Fresenius Medical CareFresenius Medical Care (NYSE:FMS) shares rose today on second-quarter results that topped the consensus forecast.

The Bad Homburg v. d. Höhe, Germany-based dialysis company posted profits of $150.3 million (€147 million), or 51¢ (€0.50) per share, on sales of $4.9 (€4.75 billion) billion for the three months ended June 30, 2022, for a 32.9% bottom-line slide on sales growth of 10.1%.

Adjusted to exclude one-time items, earnings per share were 78¢ (€0.77), 34¢ ahead of Wall Street, where analysts were looking for sales of $4.7 billion.

Headwinds from labor issues and inflation harmed the company’s results, according to a news release, with “meaningfully higher than assumed wage inflation, surcharges, retention payments and additional costs for contract labor to contain the increasing staff shortages.”

The company said that, despite additional investments in labor, staff shortages and turnover rates remain on the rise, affecting second-quarter growth due to the number of clinics with constrained ability to accept new patients for treatment.

“The already existing challenging macroeconomic environment has further significantly deteriorated in the second quarter as well, driving accelerated non-wage cost inflation,” the company said. “This has been exacerbated by the ongoing war in Ukraine and its global economic impact and results in higher logistics costs, raw material and energy prices as well as further supply chain disruptions.”

As a result of the ongoing challenges, Fresenius now expects revenue to grow at a low-single-digit percentage rate, while net income will decline around a high-teens percentage range.

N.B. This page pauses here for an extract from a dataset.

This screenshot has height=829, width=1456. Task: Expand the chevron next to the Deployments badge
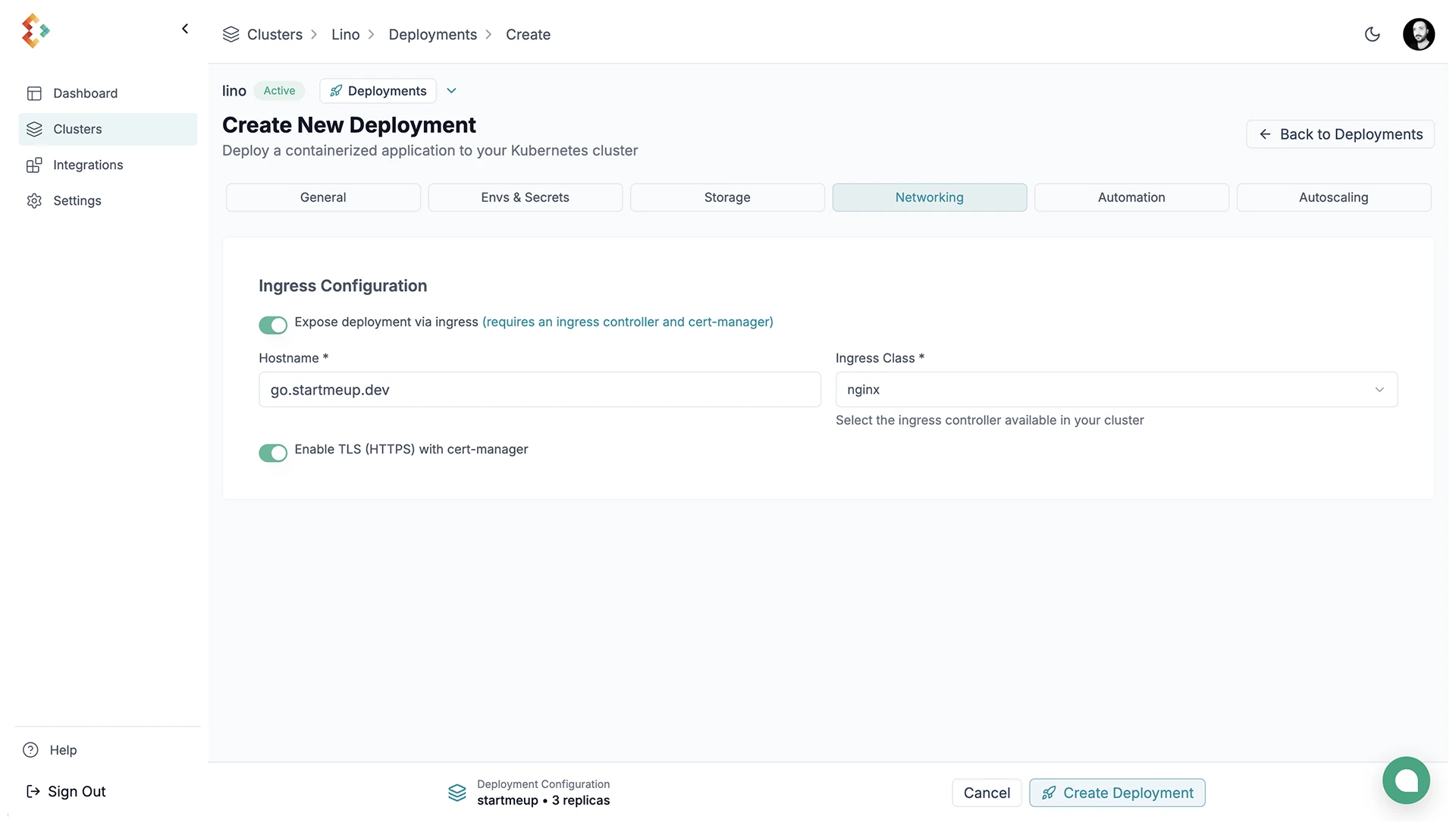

“Even though most of the current burdens are assumed to be temporary, the uncertainty of these effects is widening the gap to our targets and making a potential catch-up unlikely,” Fresenius Deputy CEO and CFO Helen Giza said in a recent news release. “As a consequence, we have cut our financial targets for the fiscal year 2022 and feel it prudent to withdraw our 2025 targets. We continue to assess opportunities to accelerate and broaden our FME25 transformation program. We strongly believe our business model and the underlying growth drivers to be intact. Our strategy to drive growth in home dialysis and value-based care is more relevant than ever.”

FMS shares were up 0.7% at $18.47 per share in early-morning trading today. MassDevice’s MedTech 100 Index — which includes stocks of the world’s largest medical device companies — was up 0.3%.